Of course, the Doc is always telling me a healthy lifestyle needs regular exercise. Kneading home-made bread is about as energetic as it gets most days, but boy is it worth it, and great for getting kids involved. There is something magical about how the yeast works its stuff, super for young inquiring minds and gets them interested in food from an early age.
One fascinating place to take the family for a foodie day out is Letheringsett Watermill near Holt in North Norfolk. The nationwide winner of UKTV Food’s Local Food Hero 2007 competition, Mike Thurlow’s impassioned restoration of this impressive tourist attraction is rather special not just educationally but also gastronomically. Guided tours show the whole flour-producing process and seeing grain drop in and the grinding stones rumble away using natural water power alone is quite a humbling experience, as this basic of life itself emerges out of the spout the other end. Who needs electricity and mechanisation, hundreds of years of heritage and experience surely can’t be wrong and the gentler pace of life has to be worth preserving. Sure it is slower and more expensive to produce, but the results from the oven speak for themselves. All Mike’s excellent stone-ground flours are well worth baking with, but try the spelt varety in particular (W: letheringsettwatermill.co.uk T: 01263 713153).
We love making our own, but sometimes time is against you. Of course most towns have a High Street baker and certainly it is better than the branded supermarket excuses for bread. But I do favour a well made, slow risen loaf, using good ingredients. Stuart Oetzmann of Dereham based Metfield Bakery uses the best organic ingredients and lots of hard graft to make his hand finished loaves. No preservatives mean they are best eaten on the day of purchase to enjoy them at their finest. And his Gloucester Old Spot pork pies are pretty darn good too. Most independent delis and food halls in the region carry his goodies.
PRESERVES
The estimable folk of the British Food Trust on the regional cooking pages of their much recommended website (W: greatbritishkitchen.co.uk) talk of the preserve making skills of the region. Whilst we may be more famous for our jams (Elsenham and Wilkin & Son of Tiptree are internationally well known), pickling has extended these skills and we are lucky enough to have a plethora of local producers of sweet-sour condiments to go with our ploughman’s.

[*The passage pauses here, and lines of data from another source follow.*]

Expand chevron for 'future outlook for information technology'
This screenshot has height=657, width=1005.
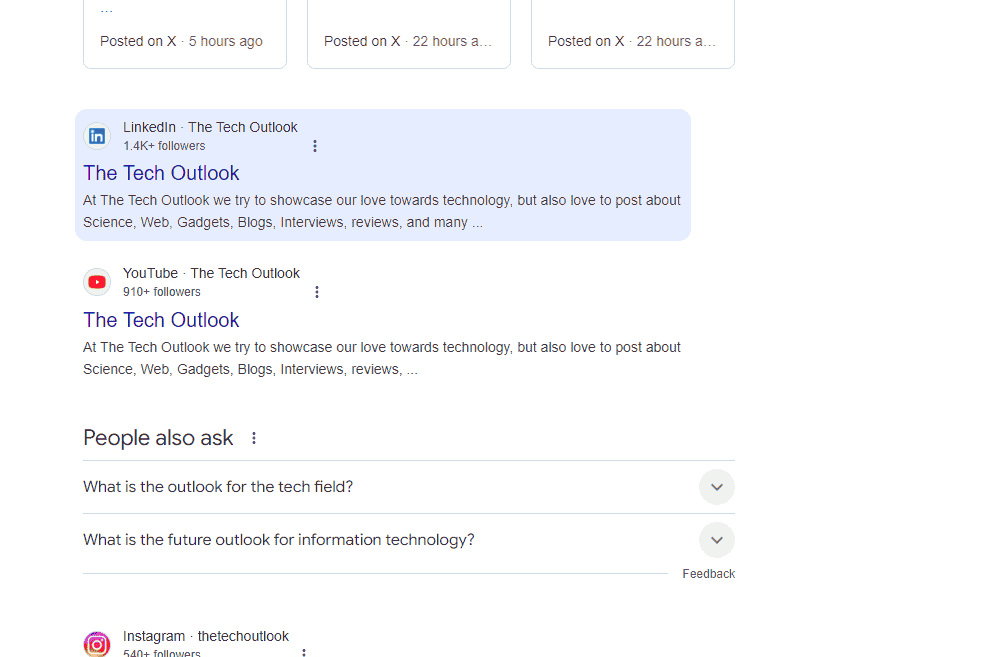coord(716,540)
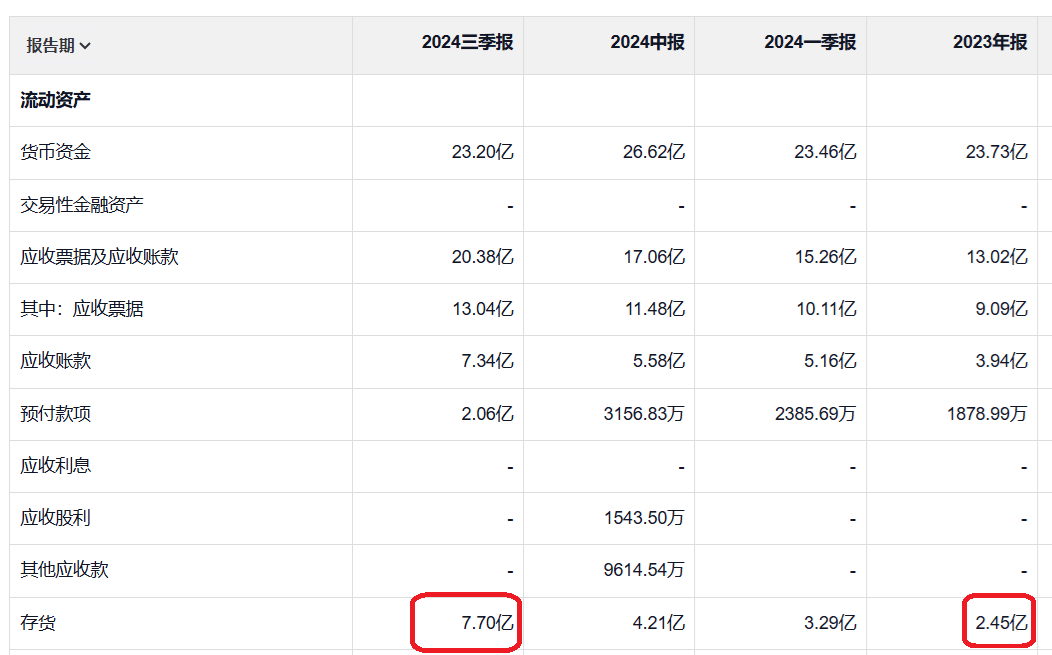Click the circled 2.45亿 inventory value
The height and width of the screenshot is (655, 1052).
point(1001,623)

In Norfolk look out for Channell’s Norfolk Preserves from Great Yarmouth with their proper pickled shallots and that old pub classic, pickled eggs while the very funky Essence people from Dereham in Norfolk make excellent Bloody Mary relish, apple chutney and Norfolk sweet pickle. Essex is spoilt for choice, we do love Clacton-on-Sea based Vineyard Fine Foods’ products – keep an eye out for their Drayman’s Chutney and the classic Red Onion Marmalade in particular. But the county is further endowed, other names to spot are Miss Stoneham’s preserves from Maldon, Abbey Farm from Coggeshall and Frinton on Sea’s Coastal Foods.
Suffolk is equally blessed. One of the best producers is Butterworth & Son who, under their Suffolk Maid and Old Colonial brands, have created some benchmark stalwarts in the way of relishes and chutneys. Not often seen so much now perhaps as fashions have changed, they make a thing out of spikey crunchy piccalilli, that tumeric spiced mustard yellow mélange of raw vegetables and gherkins which I happen to be a great fan of. Not just the mainstream variety, they also turn up the heat with a chilli piccalilli variety for the more adventurous. You’ll also find their delicious Royal Norfolk Regimental chutney and not to be outdone, the tomato based Suffolk Regiment’s Malabar Chutney. If mustard is more your thing especially with ham, then their beer boosted Blonde Bombshell Chutney uses the local eponymous ale from Bury’s Old Cannon Brewery. Of course if you can’t make your mind up, pick up the Ploughman’s mini selection pack, and enjoy a multitude of tastes, just made for the task.
Classic preserves from Stonham Hedgerow always go down well, their rich Broadside Chutney is a natural charmer and also don’t miss out on their tangy green tomato classic – interesting how a home-made recipe originally created to use ‘inedible’ under-ripe tomatoes is now so desirable... Other retro favourites include Stokes’ relishes, especially the French bean and the Sweetcorn varieties as well as their Suffolk Pickle, made at Rendlesham near Woodbridge by Essfoods, one of whose other brands is the funky Suffolk Mud, the distinctly pinky Beetroot Relish is certainly eye-catching as well as delicious. Even local chefs are getting in on the act, making preserves as a sideline. Bob Foyers and Karen besides running the charming Bistro at the Deli in Saxmundham (look out for their unmissable purple frontage in the centre of the High Street) have developed their own label products including The Deli chutney, deep, spicy, dark, moreishly enjoyable, perfect with some of their ripe cheeses. And last but definitely not least, one preserve company who have made a real name for themselves with their fresher approach are the unmistakable Jules and Sharpie, whose ‘hot preservaments’, namely chilli –fired fruit jellies really hit the spot.
For a modern zingy edge to your ploughman’s lunch, you’ve got to have some of the apple and sage jelly and their hot pear chutney on the plate. And for the final flourish, the pre-requisite of any proper ploughman’s is a handful of crisps on the side. We love Fairfield’s Farm Crisps from Wormingford near Colchester. The Strathearn’s, Robert and Laura take local Colne Valley potatoes and roots, cook them in sunflower oil and impart them with interesting natural East Anglian flavours from other artisan producers – we’re talking sea salt and Aspall’s cyder, Suffolk Farmhouse cheese and chive, Wicks Manor smoky bacon or parsnip crisps with Essex honey. Make room on your plate for some of their finest.
Of course you’ll need something to wash your ploughman’s down with, no excuses here, it has to be local, as well made as the ingredients, and something to savour. We have a plethora of excellent breweries and cider-presses in the region from the lesser know boutique microbreweries to the region’s largest and well known. We say look out for your favourites, get tasting and find something to suit your taste. For a ploughman’s for me, it has to be a rich, dark, malty ale, for which Adnams Broadside fits the bill, or a classic black beer such as St.Peter’s Cream Stout or Old Style Porter. But if you are enjoying some of the younger sharper cheeses, such as Buxlow Wonmil or Paigle, the Hawkston, Mrs Temple’s Wighton, the Norfolk White Lady or Rozbert’s soft goat, then you might try something with a zing and a freshness to match. I’d pop open a bottle of Aspall’s very dry 1er Cru cyder or even Adnams citrussy Explorer, both slip down a treat and won’t dominate the cheese.